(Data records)
= = = = =

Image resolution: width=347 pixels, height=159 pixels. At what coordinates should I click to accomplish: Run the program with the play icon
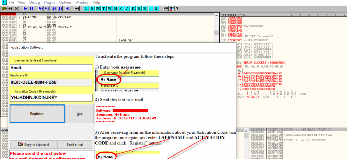point(26,8)
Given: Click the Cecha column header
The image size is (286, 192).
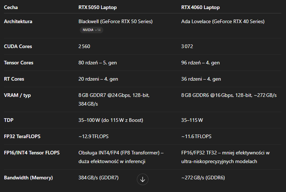Looking at the screenshot, I should click(11, 7).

= = = = =

WORK TO COMPLETE:
Leave the images out and give the rest of the data again exactly.

RESULT:
Image resolution: width=347 pixels, height=159 pixels. At what coordinates should I click to accomplish: Run the program with the play icon
point(26,8)
Given: Click the Cecha column header
The image size is (286, 192).
Looking at the screenshot, I should click(11, 7).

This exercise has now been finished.